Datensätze
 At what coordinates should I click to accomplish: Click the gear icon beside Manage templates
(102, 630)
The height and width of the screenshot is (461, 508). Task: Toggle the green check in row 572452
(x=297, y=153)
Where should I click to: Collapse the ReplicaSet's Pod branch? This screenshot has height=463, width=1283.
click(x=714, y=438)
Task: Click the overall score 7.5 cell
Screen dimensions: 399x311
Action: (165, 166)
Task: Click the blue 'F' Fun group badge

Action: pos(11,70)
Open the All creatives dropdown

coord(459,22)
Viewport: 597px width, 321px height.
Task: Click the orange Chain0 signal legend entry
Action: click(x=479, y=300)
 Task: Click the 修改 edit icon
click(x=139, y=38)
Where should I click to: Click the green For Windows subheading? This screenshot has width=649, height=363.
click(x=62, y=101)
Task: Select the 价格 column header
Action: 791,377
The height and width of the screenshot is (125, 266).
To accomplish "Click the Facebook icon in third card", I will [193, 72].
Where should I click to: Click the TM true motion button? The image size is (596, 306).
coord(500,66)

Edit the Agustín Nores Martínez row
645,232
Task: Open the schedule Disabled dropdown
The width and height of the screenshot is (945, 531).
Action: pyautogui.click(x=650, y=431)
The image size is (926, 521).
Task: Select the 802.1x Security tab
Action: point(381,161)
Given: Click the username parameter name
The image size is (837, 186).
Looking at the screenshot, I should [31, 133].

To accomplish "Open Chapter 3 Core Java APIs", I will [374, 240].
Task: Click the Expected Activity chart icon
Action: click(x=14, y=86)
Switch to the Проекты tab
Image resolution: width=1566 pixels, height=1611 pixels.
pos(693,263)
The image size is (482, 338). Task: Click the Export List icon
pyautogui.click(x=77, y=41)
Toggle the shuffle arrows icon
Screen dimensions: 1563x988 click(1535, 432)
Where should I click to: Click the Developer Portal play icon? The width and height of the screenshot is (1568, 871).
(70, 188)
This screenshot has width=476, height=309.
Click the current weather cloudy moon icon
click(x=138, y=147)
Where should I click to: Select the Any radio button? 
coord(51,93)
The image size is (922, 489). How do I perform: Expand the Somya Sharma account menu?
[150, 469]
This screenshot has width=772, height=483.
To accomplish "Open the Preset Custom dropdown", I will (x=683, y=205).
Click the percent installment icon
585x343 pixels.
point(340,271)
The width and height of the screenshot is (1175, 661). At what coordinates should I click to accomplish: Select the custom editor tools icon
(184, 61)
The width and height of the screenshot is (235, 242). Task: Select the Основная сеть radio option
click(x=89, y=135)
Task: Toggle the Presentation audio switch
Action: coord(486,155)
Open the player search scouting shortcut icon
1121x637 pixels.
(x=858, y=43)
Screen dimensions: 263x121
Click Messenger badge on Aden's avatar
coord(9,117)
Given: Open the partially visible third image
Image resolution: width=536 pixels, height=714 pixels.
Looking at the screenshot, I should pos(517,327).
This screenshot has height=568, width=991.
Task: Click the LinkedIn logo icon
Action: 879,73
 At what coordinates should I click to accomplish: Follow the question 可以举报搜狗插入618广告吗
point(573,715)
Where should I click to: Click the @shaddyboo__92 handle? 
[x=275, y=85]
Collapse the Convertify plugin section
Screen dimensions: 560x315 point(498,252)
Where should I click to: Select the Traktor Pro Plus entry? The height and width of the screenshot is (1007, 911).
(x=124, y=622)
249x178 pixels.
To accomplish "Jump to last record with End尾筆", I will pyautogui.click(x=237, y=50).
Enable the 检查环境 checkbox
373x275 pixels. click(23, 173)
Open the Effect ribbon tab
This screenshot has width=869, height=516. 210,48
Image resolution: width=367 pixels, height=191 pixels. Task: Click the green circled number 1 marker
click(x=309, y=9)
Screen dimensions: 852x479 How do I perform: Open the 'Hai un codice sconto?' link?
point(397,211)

**AUFGABENSTELLUNG:** Ermitteln Sie, in wie vielen Zeilen der Datensätze die Zeichenfolge „size“ vorkommt, wobei Groß- und Kleinschreibung zu beachten ist. Geben Sie ausschließlich diese Zahl an.

**ERGEBNIS:** 5